Jesus Villahermosa, a former deputy and S.W.A.T Team member with the Pierce County Sheriff’s Department in Washington state, told STN that many schools continue to train students to “duck and cover” in the event of a shooting, a technique developed in the 1950s to protect against an atomic bomb or during an earthquake.
“(Students) are being told a teacher will protect them,” he added, pointing out that no teacher can be seen in any student cellphone video taken during the Parkland, Florida shooting. “Good luck because that isn’t working.”
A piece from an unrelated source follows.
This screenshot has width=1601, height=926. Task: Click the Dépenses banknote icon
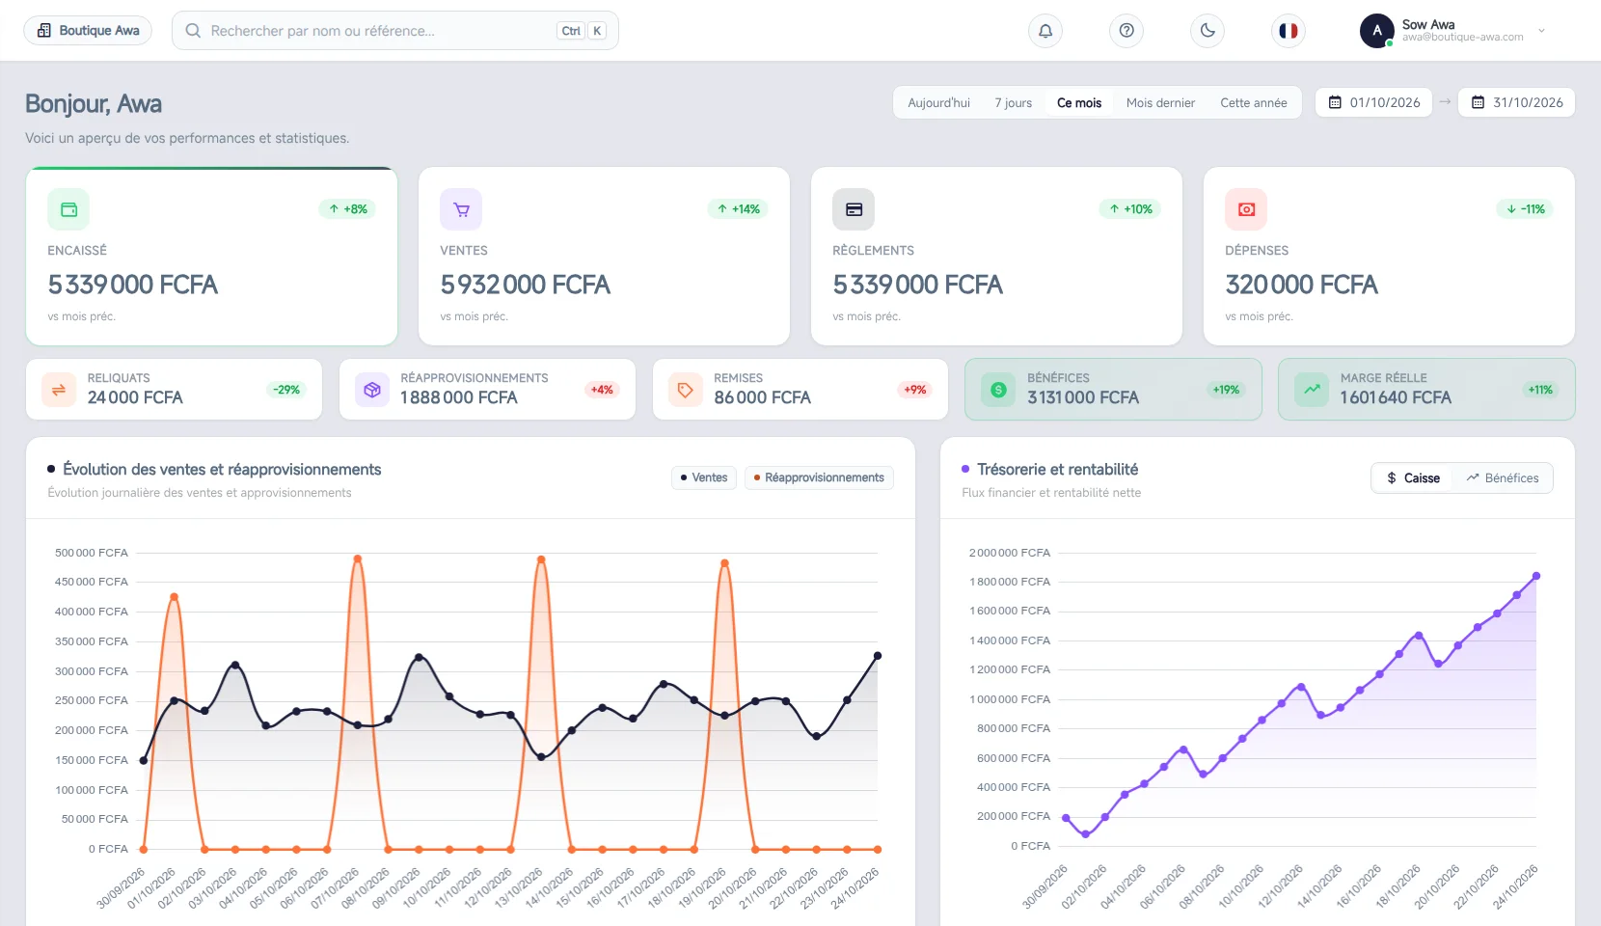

He agreed with the National Association of School Resource Officers that certified law enforcement officers who are trained specifically to work with students should be placed in every campus across America. However, he admitted that is now a tougher sell because of Scot Peterson, the Broward County Sheriff’s deputy who resigned from the department after being suspended and drawing national criticism for failing to engage Marjory Stoneman Douglas High School shooter Nikolas Cruz.
But arming teachers is not the solution.
“This guy had 33 years of experience yet still froze,” Villahermosa observed. “What do you think will happen to a teacher?”
He also pointed to statistics that indicate police shootings result in an 85-percent miss ratio. Allowing teachers to carry guns despite never being in law enforcement or the military, which require ongoing live-fire tactical training, would most likely result in far worse. They would likely shoot another student instead.
The potential for collateral damage increases on a school bus. Villahermosa has trained school bus drivers nationwide, such as at the 2017 STN EXPO, on how to survive active shooter scenarios. He said he knows for a fact that some of these drivers are already packing, regardless if their supervisors and administrations know it or not.
He said a bus driver opening fire on a shooter would most likely result in the driver being shot first, or errant bullets ricocheting inside the steel bus and striking innocent students, if not hitting them outright. If a bus driver is lucky enough to only shoot the perpetrator, Villahermosa said the shot would likely be at such a close range that the bullet could pass through the body and still strike another student.
The school bus driver could suddenly be facing a manslaughter charge despite best intentions, and a school district could be liable for millions in resulting lawsuits.
Instead, Villahermosa recommended that bus drivers are better off using evasive maneuvers such as swerving and sudden braking to disorient and even disarm an onboard shooter.
Related: Students and Guns: What Can School Bus Drivers Do?
First, Villahermosa said schools need to shift their focus away from how their teachers and staff respond to active shooters. Rather than training students to huddle in the middle of classrooms or at the back of the bus, students need to be given the ability and permission to escape the classroom, hallway or bus by any means necessary.
“That doesn’t mean we’re going to run bus drills with kids bailing out of windows, but we have to have the conversation of what to do and where to go,” he explained. “Policy, procedure and protocol go out the window in emergency situations. We need to give them permission to be uncivil, otherwise they’re going to follow the rules and die as a result.”
Related: Policies Go Out Window in School Bus Crisis, Says Expert
Allowing students to take matters into their own hands includes providing then with a safe place to report another student they see with a weapon or who they’ve heard may be planning an attack. This requires adults at school and throughout the community to build a better rapport with the students. No one is better able to do this or is already as successful at it than school bus drivers, he said.
“Why aren’t we teaching kids what to do?” Villahermosa added. “We’ve got to change what we’re doing here.”